Karan'ın odasından içeriye girerek elimdeki çantayı koltuğun üzerine bıraktım ve düşünmeye başladım. Akşam olmadan bir karar vermem ve bunu ona söylemem gerekiyordu ama aklım çok karışıktı. İlk defa mantıklı düşünemiyordum. Birdenbire değişen hayatım mantığımı alıp götürmüş gibi hissediyordum ama toparlanmam gerekiyordu. Ben bu değildim. Bu yüzden derin bir nefes alarak odanın içinde volta atmaya başladım. Düşünürken ve sinirliyken yürümek hep bana iyi gelmişti. Şimdi de geleceğine inanıyordum.

Neredeyse bir saat boyunca dönüp durdum odanın içinde. Fakat başım dönünce gidip yatağın üzerine oturdum. Yarın buradan gitmem gerekiyordu. Gidersem en doğru şeyi yapmış ve Karan'ın evlilik teklifine hayır demiş olacaktım ama yapamıyordum çünkü o haklıydı. Eğer babamın karşısına tek başıma çıkarsam beni öldürürdü. Karan'a söylediğim gibi bana zarar veremeyeceği bir yerde de karşısına çıkabilirdim. Tüm yalanını, oyununu ortaya çıkartıp onu rezil edebilirdim. Hatta belki bu onun sonu bile olabilirdi ama ona bunu yaptığım için yine beni öldürürdü.

"Ölmek istemiyorum." diyerek tekrar ayağa kalktım. "Onun beni öldürmesine izin veremem." Kendi kendime mırıldandım ve odadaki aynanın karşısına geçtim. "Anneme bir söz verdim onu tutmam lazım." dedim ve oflayarak devam ettim. "Ama onunla da evlenmek istemiyorum." Aynaya bakmayı bırakarak odada tekrar volta atmaya başladım.

"Başka çaren yok Bade. Ya kaçıp gideceksin ve bir daha buraya geri dönmeyeceksin ya da intikam almak için kalacaksın, hem de burada." diyerek etrafıma baktım ve derin bir nefes alarak konuştum. "Sadece iki gün önce tanıdığın bir adamın karısı olarak." Söylediğim şeye ben bile inanmak istemiyordum. Hiç tanımadığım, hiç güvenmediğim bir adamla evlenme fikri bana çok saçma geliyordu. Hem zaten bu işin içinde başka bir şey daha vardı. Yoksa onun da bu kadar kolay bir şekilde evlenme teklifi edemeyeceği çok belliydi. Başka bir şeyler planlıyordu ve bunu öğrenmenin tek bir yolu vardı.

"Madem deliyim, madem herkes şu an beni deli olarak biliyor o zaman bunun hakkını vermek lazım değil mi? Babamı yalancı çıkarmamam lazım. Çok üzülür sonra." Söylediğim şeye kendim gülerek odadan çıktım ve hemen salona indim. Salona inince Özgür ve Ezgi'nin de burada olduğunu gördüm. Hep beraber yemek yiyorlardı.
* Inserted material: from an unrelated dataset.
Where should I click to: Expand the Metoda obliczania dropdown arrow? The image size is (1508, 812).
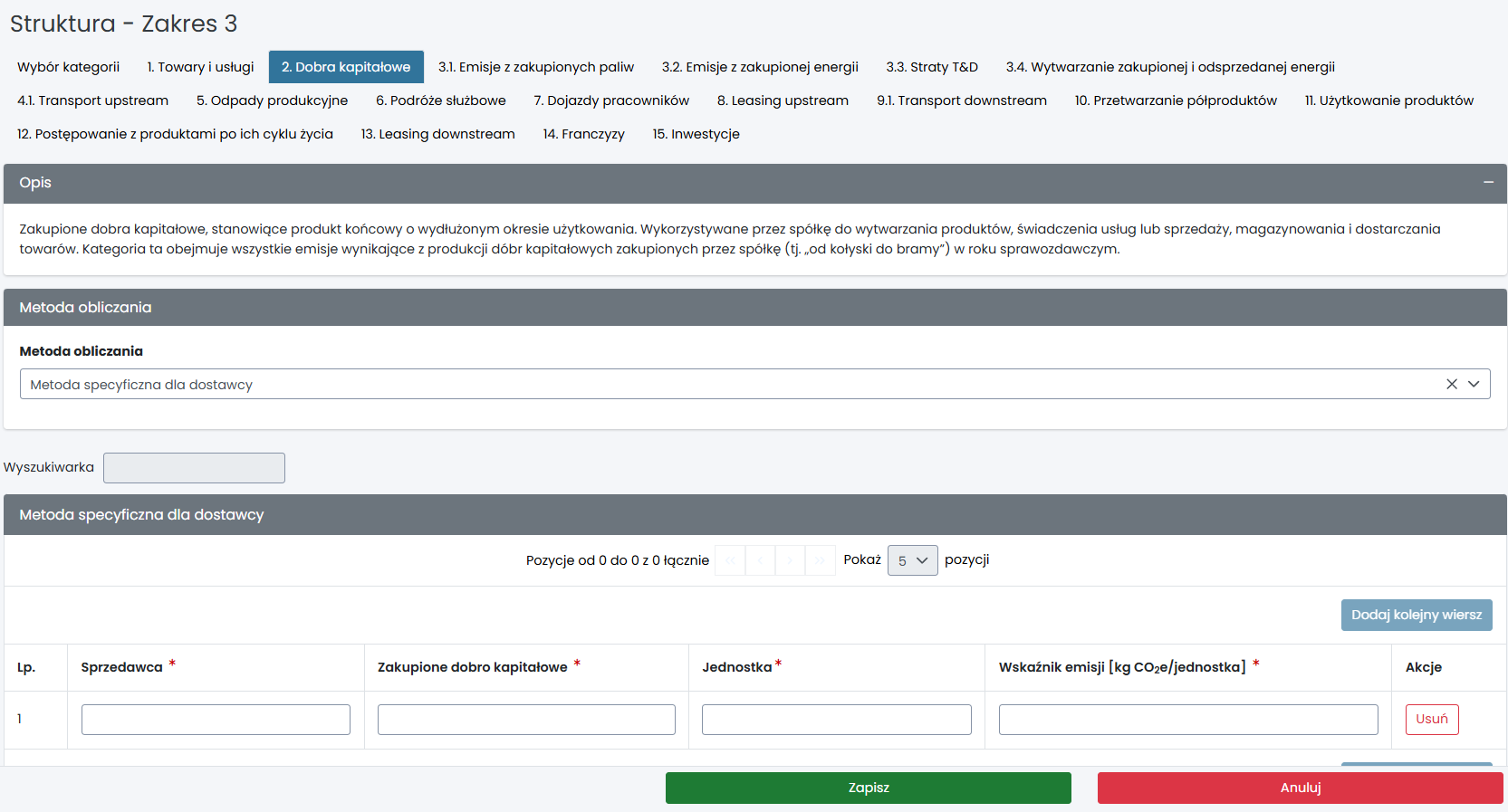(1474, 384)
"Afiyet olsun." Hepsi bir anda bana baktılar. Ezgi elindeki çatalı tabağın üzerine sinirle bırakmış ve sessiz ortamda büyük bir gürültü yapmıştı. Bu kız beni hiç sevmemişti ve sanırım sevmemekte de çok haklıydı.

"Ne oluyor?" diyen Karan'a baktım. Kaşlarını çatmış Ezgi'ye bakıyordu.

"İştahım kaçtı birdenbire." dedi Ezgi ve imayla bana baktı.

"İyi, kalk o zaman masadan." diyerek Karan Ezgi'nin bir cevap vermesini beklemeden "Zaten yeniden neden geldin onu da anlamadım ya." diye mırıldandı ve bana çevirdi bakışlarını. "Sen de otur hadi, bir şeyler ye."

"Ya sana ne ondan? İster yer ister yemez sana ne? Niye bu kadar ilgileniyorsun onunla?" diye bağıran Ezgi'ye bakarak göz devirdim.

"İşte yine başladık." diyerek Selen ellerini göğsünün altında birleştirerek Ezgi'ye bakmaya başlamıştı.

"Kusura bakmayın ama hiç sizin kavganızı çekemeyeceğim." diyen Özgür'e baktım. Masadan bir peçete alarak ağzını sildi ve salona doğru yürüdü.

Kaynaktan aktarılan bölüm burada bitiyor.